The waiter brought the chocolate brownie and placed it in front of
Priyanka. Half a liter of chocolate sauce dripping over a blob of vanilla ice
cream placed precariously over a huge slice of rich chocolate cake. It was a
heart attack served on a plate. Priyanka had two spoons and slid the dish
towards me.
‘Look at me, eating away like a cow,’ she said.
‘Did you have a heart to heart with your mom?’ I said.
Priyanka wiped her chocolate-lined lips with tissue. I felt like kissing her
right then. However, I hesitated. When you hesitate in love, you know
something is wrong.
‘Me and my mom,’ she said, ‘are incapable of having a rational, sane
conversation. I tried to talk to her—about you and my plans to study further.
It sounds like a simple conversation, right?’
‘What happened?’
‘We were crying in seven minutes. Can you believe it?’
‘With your mother, I can. What exactly did she say?’
‘You don’t want to know.’
‘But I have to know,’ I insisted.
‘She said she has never liked you. Because you are not settled, and
because since the day I started dating you I have changed and become an
unaffectionate and cold person.’
‘Unaffectionate? What the…?’ I shouted, my face turning red. ‘How the
hell have I changed you?
The second comment cut me into thin slices. Sure, I hated the ‘not
settled’ tag too, but there was some truth to that. How could she accuse me
of turning Priyanka into a cold person, though?
She did not say anything. Her face softened and I heard tiny sobs. It was
so unfair, I was the one being insulted: I should be the one getting to cry.
However, I guess only girls look nice crying on dates.
‘Listen Priyanka, your mom is a psycho…’ I said.
‘No she is not. It is not because of you, but I
have
changed. Maybe it is
because of my age—and she confuses it with my being with you. We used to be
so close, and now she doesn’t like anything I do,’ she said and broke down
into full-on-crying. Everyone in the café must have thought I had cheated on
my girlfriend and was dumping her or something. I got some ‘you-horrible-
men’ looks from girls at other tables.
‘Calm down, Priyanka. What does she want? And tell me honestly, what
do you want?’ I said.
Priyanka shook her head and remained silent.
It dives me nuts. The effort it sometimes takes to make women speak up
is harder than interrogating terrorists.
‘Please, talk to me,’ I said, looking at the brownie. The ice cream had
melted to a gooey mess.
She finally spoke. ‘She wants me to show that I love her. She wants me
to make her happy and marry someone she chooses for me.’
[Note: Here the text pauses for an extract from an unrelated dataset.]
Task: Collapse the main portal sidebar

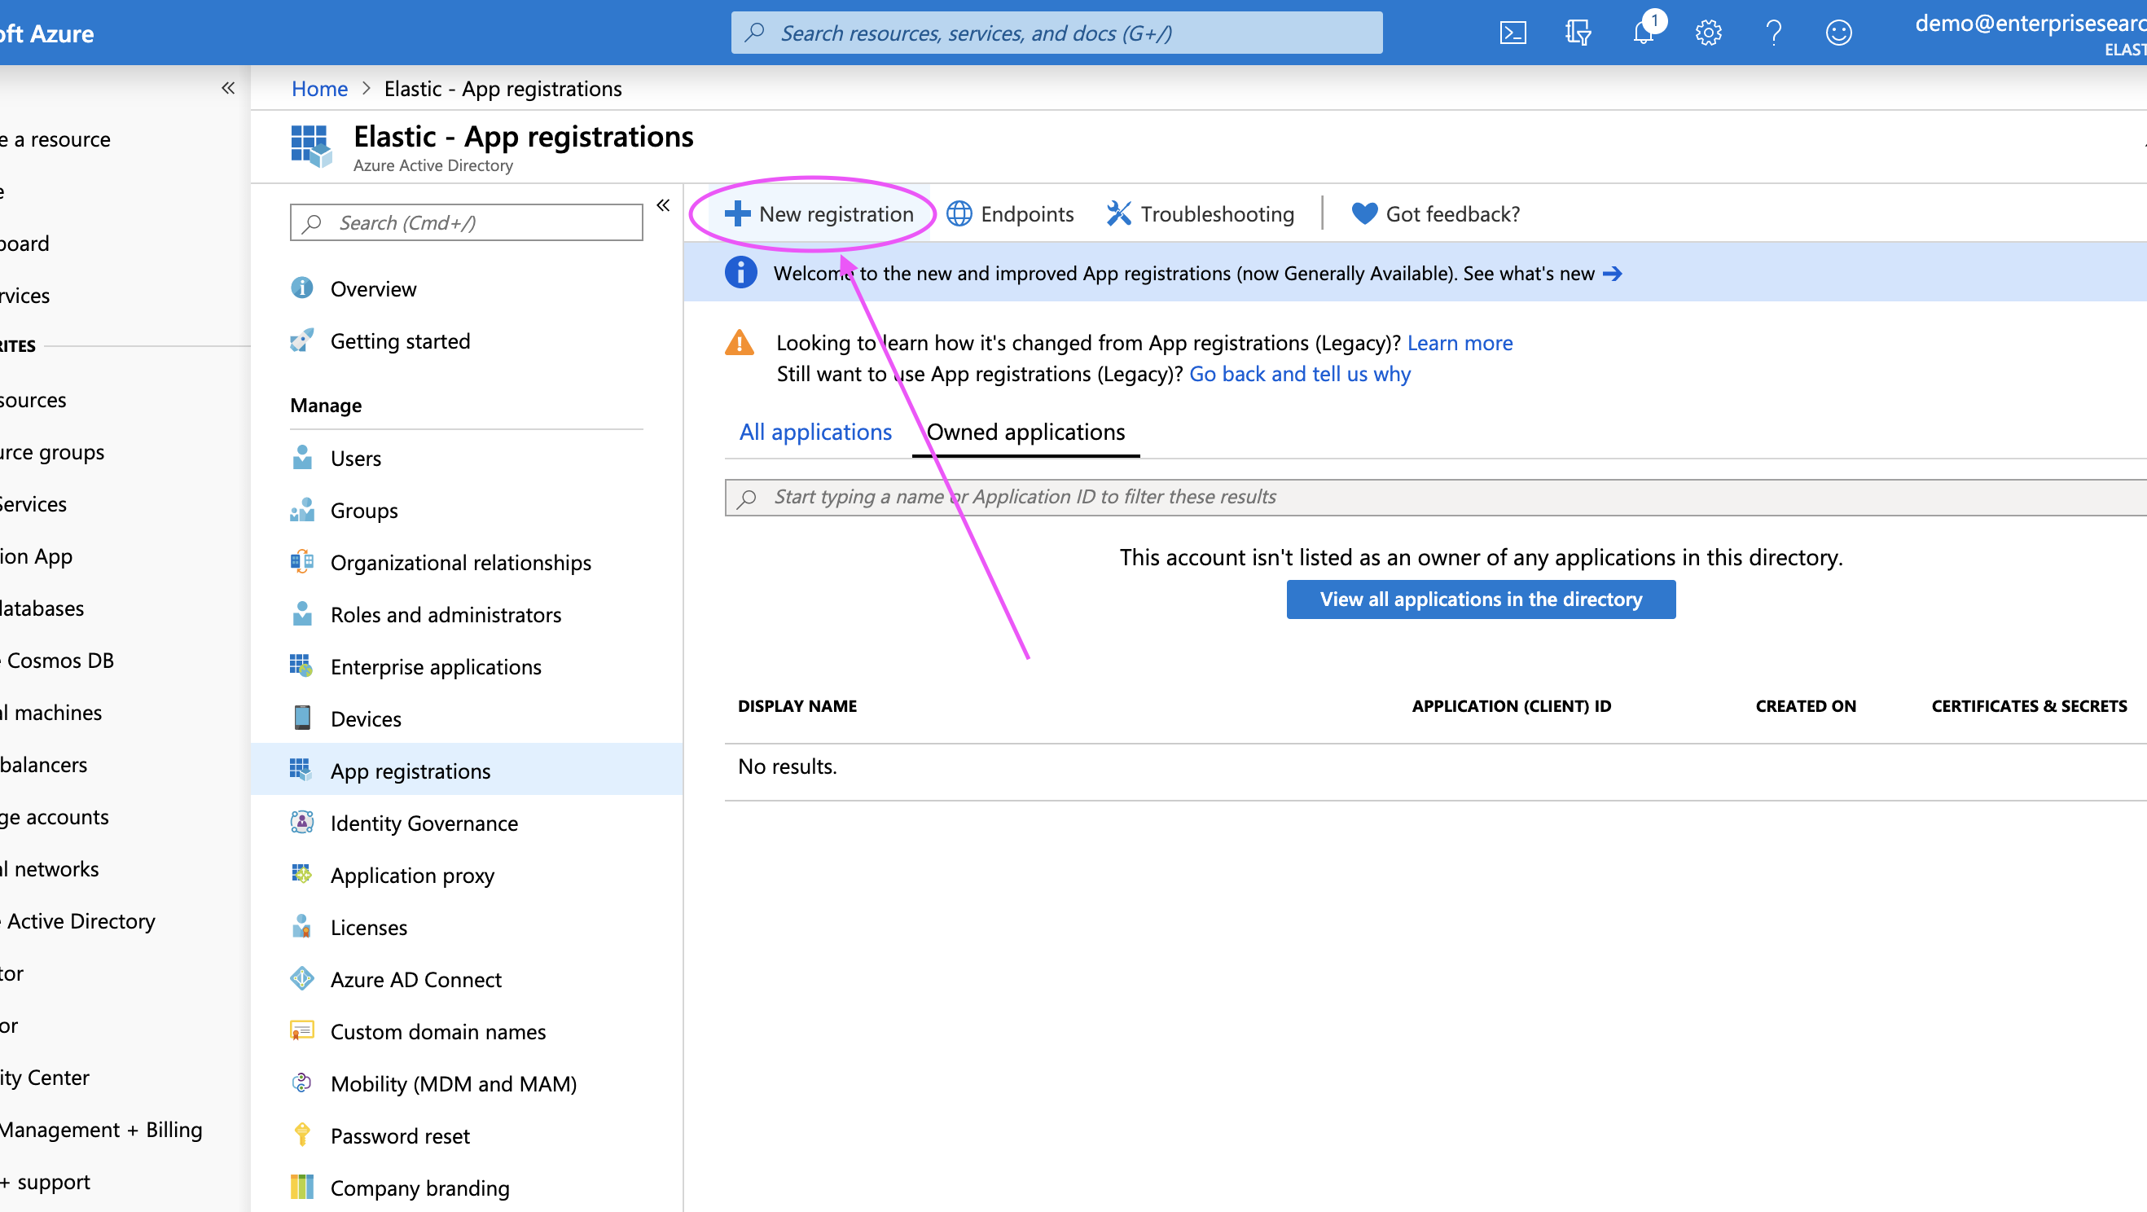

‘And what do you want?’ I said.
‘I don’t know,’ she told the tablecloth.
What the hell? I thought. All I get for four years of togetherness is an ‘I
don’t know?
‘You want to dump me, don’t you? I am just not good enough for your
family.’
‘It isn’t like that Shyam. She married my dad who was just a government
employee only because he seemed like a decent human being. But her sisters
waited to marry better-qualified boys and they are richer today. Her concern
for me comes from there. She is my mother. It is not as if she does not know
what is good for me. I want someone doing well in his career as well.’
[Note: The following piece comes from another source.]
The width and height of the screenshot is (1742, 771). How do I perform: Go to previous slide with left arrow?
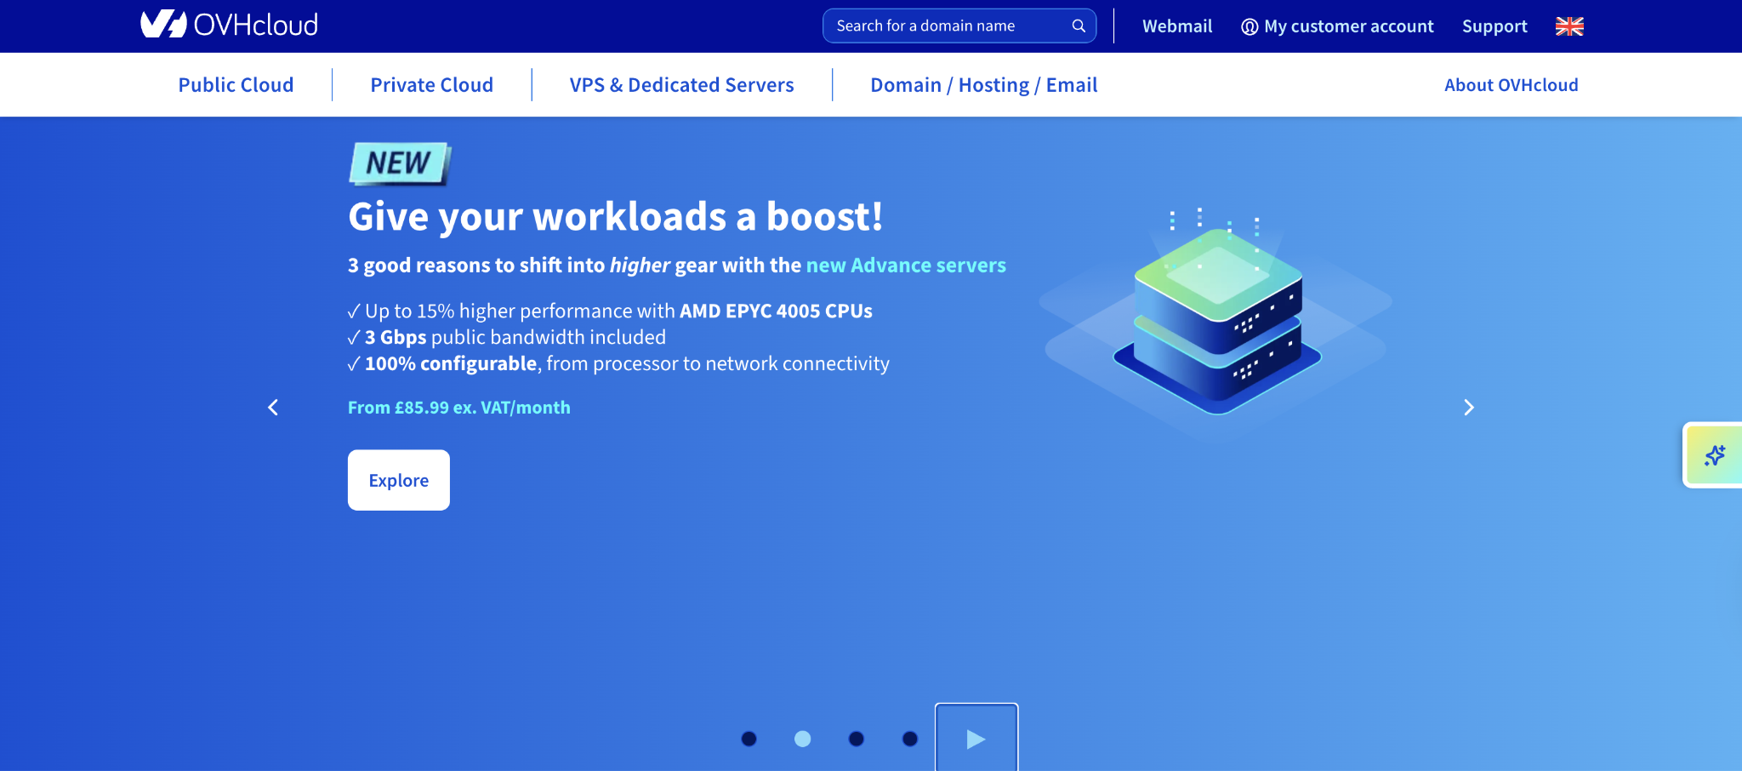pos(273,408)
‘So your mother is not the only cause for the strain in our relationship.
It is you as well.’
‘A relationship never flounders for one reason alone. There are many
issues. You don’t take feedback. You are sarcastic. You don’t understand my
ambitions. Don’t I always tell you to focus on your career?’
‘Just get lost okay,’ I said.
My loud voice attracted the attention of the neighboring tables. All the
girls at Mocha were probably convinced I was the worst possible male
chauvinist pig ever.
Her tears were back. However, she noticed people watching us and
composed herself. A few wipes with a tissue and she was normal again.
‘Shyam, it is this attitude of yours. At home, my mother doesn’t
understand. Over here, you don’t. Why have you become like this? You have
changed Shyam, you are not the same happy person I first met,’ she, her
voice restrained out calm.
‘Nothing has happened to
me
. It is you who finds new faults in me
everyday. I have a bad boss and I am trying to manage as happily as possible.
What has happened to you? You used to eat at truck drivers’ dhabas. Now all
of a sudden you need an NRI cardiac surgeon to make ends meet?’
We started at each other for two seconds.